- Task brief -
Answer these questions using the homework text.
1. How many classes does the dataset sample contain?
2. Which model is to be used in Document Embedding?
3. Which two models are to be trained?

Text Start Marker

Homework 2: Document Vectorization and Classification
In this homework, you will work with the mtsamples dataset. This is a dataset of medical transcription records, each labeled with a medical specialty. This is a small sample containing only three classes -- cardiovascular/pulmonary, neurology, and orthopedic.
[max 1 page] Familiarize yourself with the data and prepare it for downstream analysis.
- Look at the data in a Word Cloud. Which are the most frequent words? How are they called?
- After default preprocessing, does the Word Cloud look better? If not, what would you improve? Explain the preprocessing pipeline you intend to use. It can be simple, but defend the choice of each step in a sentence or two.
[max 1 page] Once you are satisfied with preprocessing, pass the data to Document Embedding. This time, use Multilingual SBERT.
- What data was SBERT trained on?
- Why is SBERT more appropriate for longer texts than FastText?
[max 1 page] Train a logistic regression and naive Bayes model.
- Which of the two reports a higher accuracy and AUC?
- Could both models be used in practice?

Text End Marker
Data excerpts Start Marker

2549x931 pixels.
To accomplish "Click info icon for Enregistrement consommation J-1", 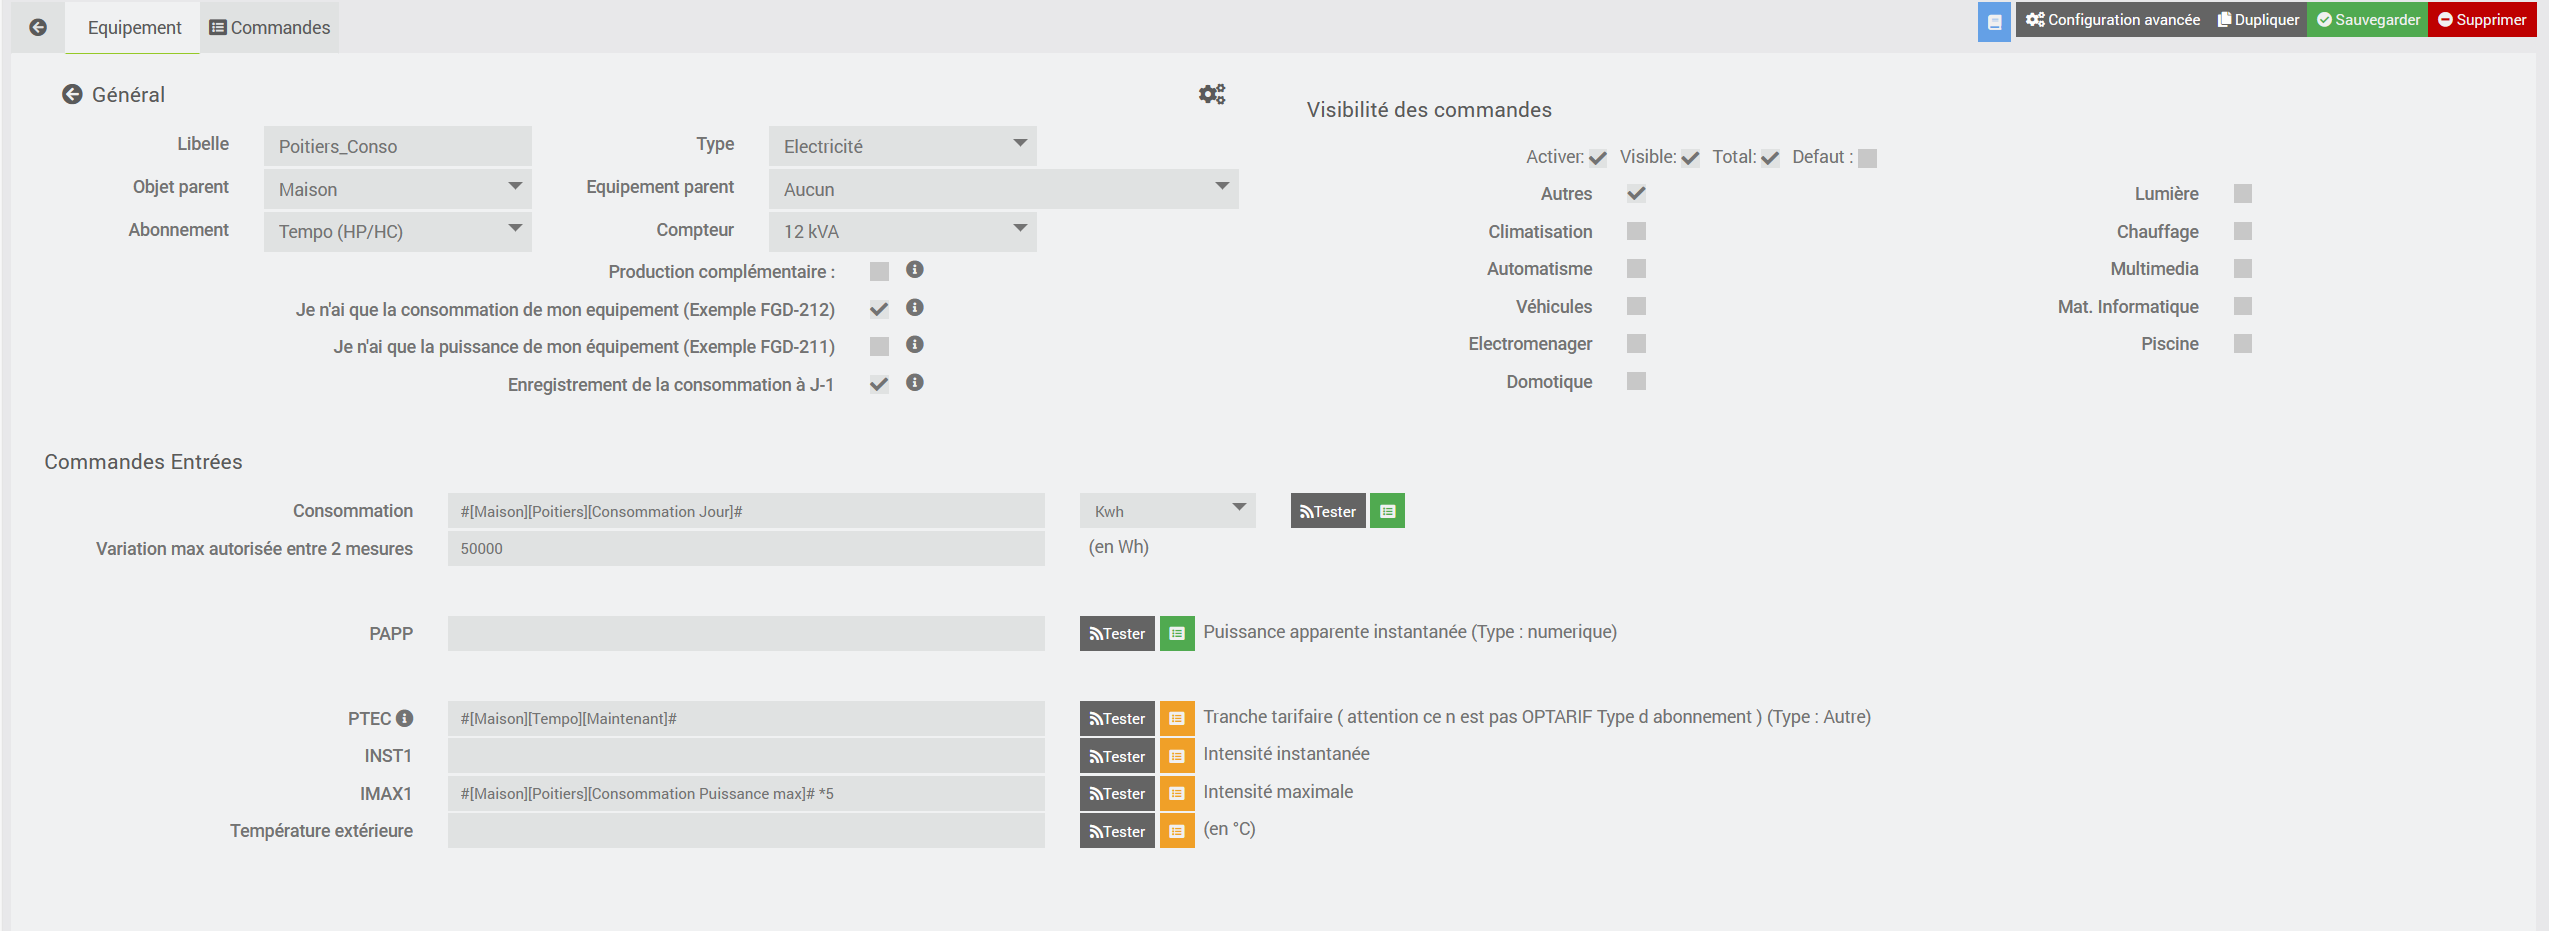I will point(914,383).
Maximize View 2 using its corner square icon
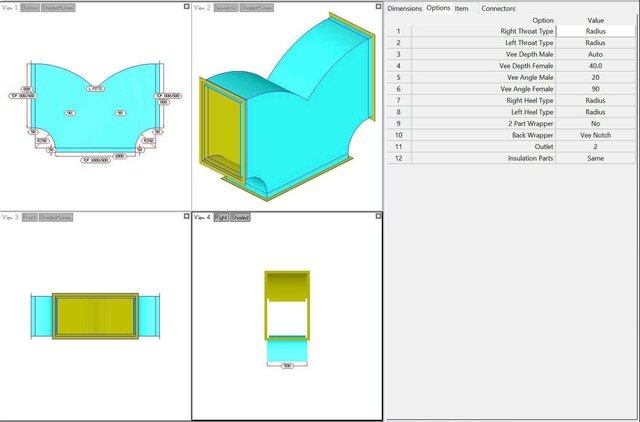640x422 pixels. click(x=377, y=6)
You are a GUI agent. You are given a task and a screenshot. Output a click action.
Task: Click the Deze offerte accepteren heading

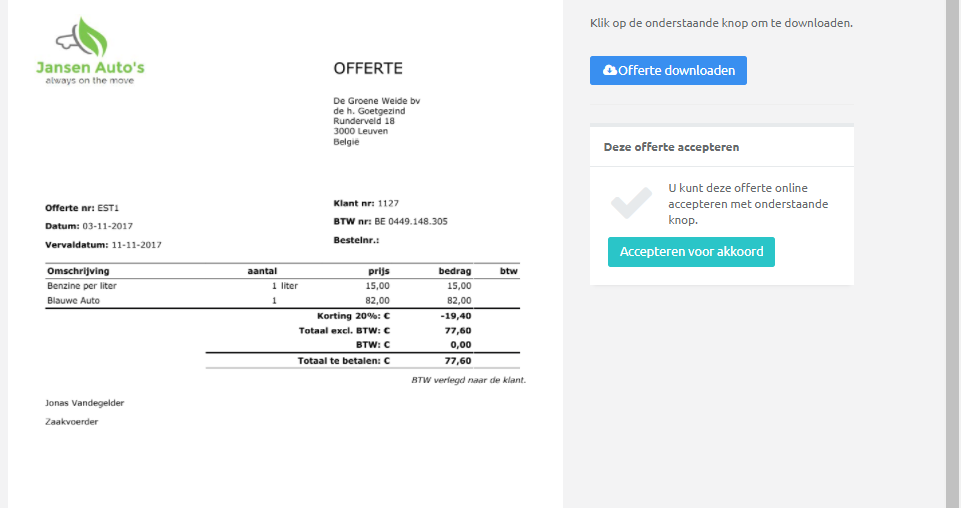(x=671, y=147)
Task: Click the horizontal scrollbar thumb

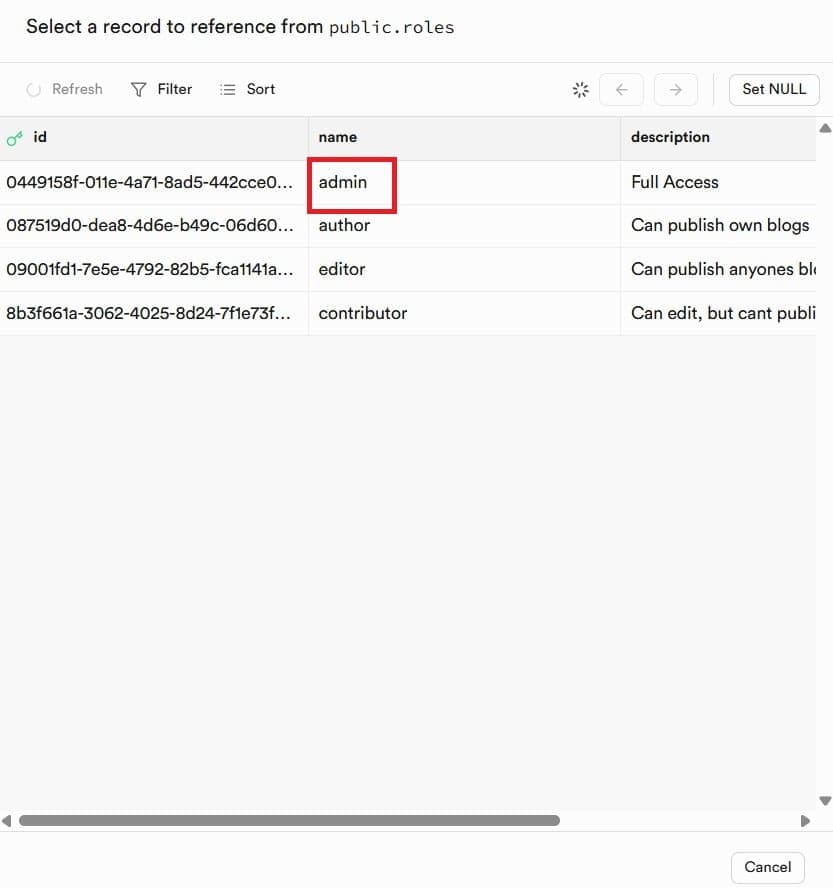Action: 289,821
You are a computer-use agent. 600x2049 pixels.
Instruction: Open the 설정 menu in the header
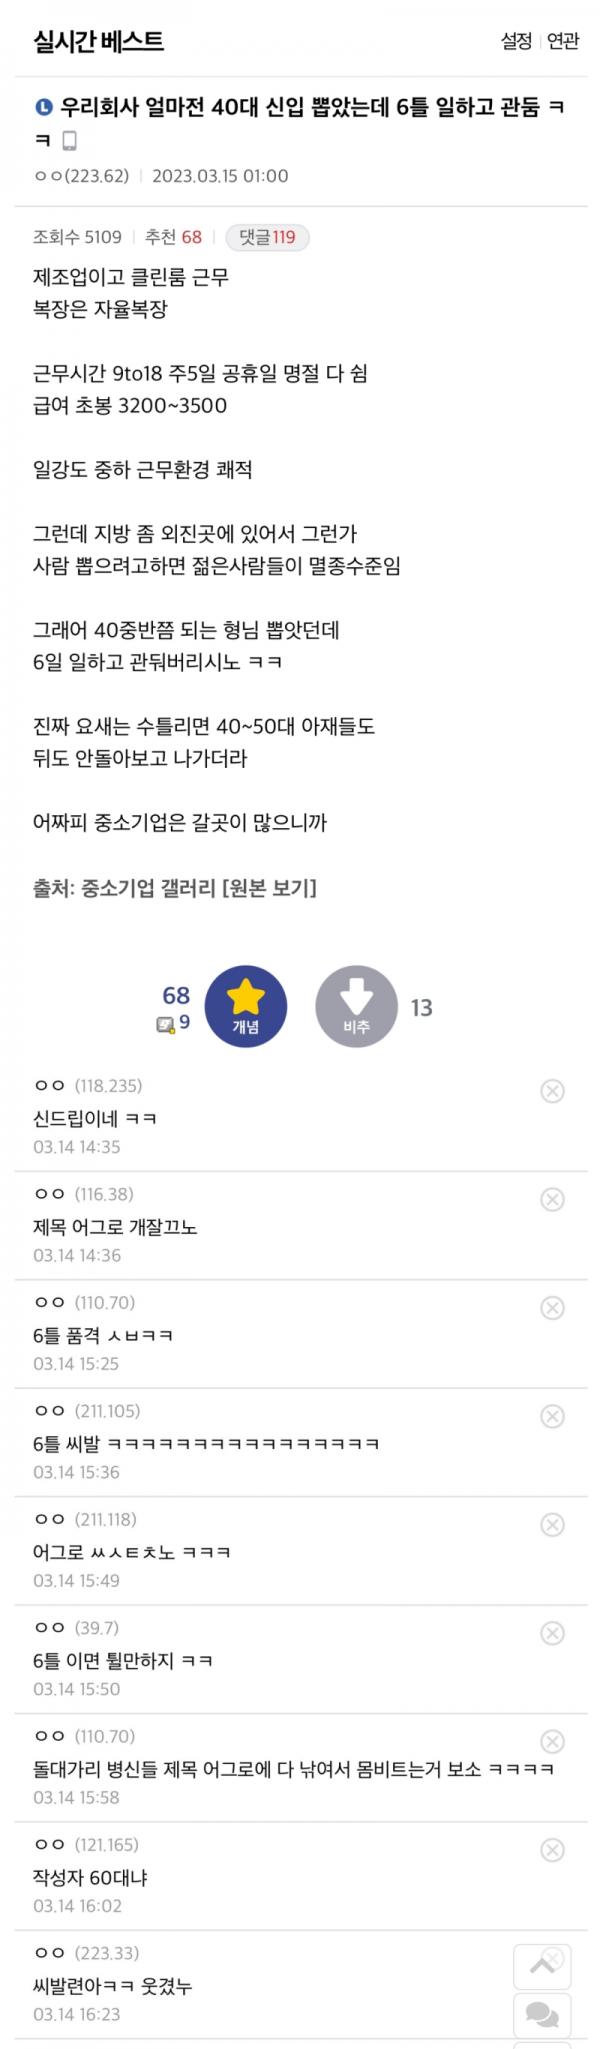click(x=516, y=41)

Data excerpts End Marker

- Exercise answer -
1. Three: cardiovascular/pulmonary, neurology, and orthopedic.
2. Multilingual SBERT.
3. A logistic regression model and a naive Bayes model.